Matthew A. Schipper (Naples Creative LLC)
Gulfshore Playhouse presents MudRow
(Courtesy Gulfshore Playhouse)
The play: “Mud Row” by Dominique Morisseau The production: Gulfshore Playhouse The location: Norris Community Center, 755 Eighth Ave. S., Naples The dates: Through Jan. 29; 7:30-Wednesdays-Saturdays, matinees 2 p.m. Saturdays, 3 p.m. Sundays Tickets: $45-$80; gulfshoreplayhouse.com or 239.261.7529 The character to watch: Davin (James Holloway), as the peacemaker, the optimist who sees a hopeful denouement to all conflict. His wife rolls her eyes at him—but thoroughly admires him.
“Mud Row” is the work of a playwright a number of Neapolitans have seen in the musical “Ain’t Too Proud—The Life and Times of the Temptations.” Dominique Morisseau tackled that story impressively, intentionally elevating it above jukebox status. In “Mud Row,” she turns her eye toward the fertile ground of familial relations.
The central characters are two pairs of sisters with different needs and aspirations that are constantly being tested by their family character of “love, fight and togetherness.” In a series of paired eras within the dilapidated Jeeter homestead, we see Fran and Elsie, the latter of whom will bring the current-day Toshi and Regine into the world.
The play revolves around the house, which Regine has been willed but wants to be rid of; and into which Toshi has moved herself, with intentions of healing from decades of addiction and crime.
Through the conversations of their now-gone aunt and mother and their own confrontational relationship, we see how the pairs serve as tinder to their own fires. But in the end, they know they can somehow count on each other.
Toni Lachelle Pollitt and Lilian Oben play the two pairs with astounding agility. Both glide between their characters with the right amount of family resemblance but no carbon copying. And these are a set of sisters that are easier to love than to like. Fran is close to humorless, constantly simmering with the heat of the injustice she marches against in the civil rights era; her contemporary Toshi’s early swagger introduces her to us as entitled and short-sighted. Elsie is benighted in a different way, believing she can only rise to respectability on the arm of a man; her daughter Regine clings to her academic and career achievements as she would a teddy bear.

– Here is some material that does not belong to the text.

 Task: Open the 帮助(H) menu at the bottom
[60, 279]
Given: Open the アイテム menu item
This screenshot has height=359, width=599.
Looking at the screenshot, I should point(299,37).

They will hardly help Regine when her husband has been locked in a room by Toshi’s boyfriend to force her to listen. In the progression of this play, it’s Toshi who must advance the most, and those around her must believe in her. That is a tall order after Toshi, during her drug-addled years, has stolen Regine’s car, $500 from her wallet and her prized locket, a gift from her Aunt Fran. Locking Davin up is only the latest in decades of emotional injuries.
In fact, therein lies an issue with this play. Before Toshi’s decision to flee home, these two obviously forged bonds, but we learn little about them beyond the fact they were both required to cut their own switches from a tree in the backyard for paddlings. The grim story around a Ku Klux Klan murder in the family doesn’t serve as well as more of their shared history would.
James Holloway as Regine’s husband, Davin, and Philipe D. Preston as Tyriek, Toshi’s rehab savior, are adept in their supporting roles: They play men who love these women, even if they can’t always understand them.
The set of Edward E. Haynes Jr. gives the once and future parking lot, the Jeeter home, a perverse beauty. Every hurricane veteran will cringe at the watermarks coursing down the living room walls. José Santiago’s lighting also subtly tracks the colors that play into Toshi’s visions about this space and their hopes for a life in it. Ivania Stack’s costuming give Toshi the authentic look of That Girl You Were Afraid of in High School.
Playgoers should know there’s one scene of violence in “Mud Row” when Davin walks in on the house’s family squatters. Further, a bit of the language is what you think of as contemporary raw.
But anyone who has struggled with a family member’s addiction or who has faced a sibling rift that needs healing—of course both sisters think their mother loved the other better—will find themselves immersed in the question of what should happen here, and why.
And they’ll likely be asking what course they would, or should, take long after the curtain comes down. That’s what good theater is supported to do.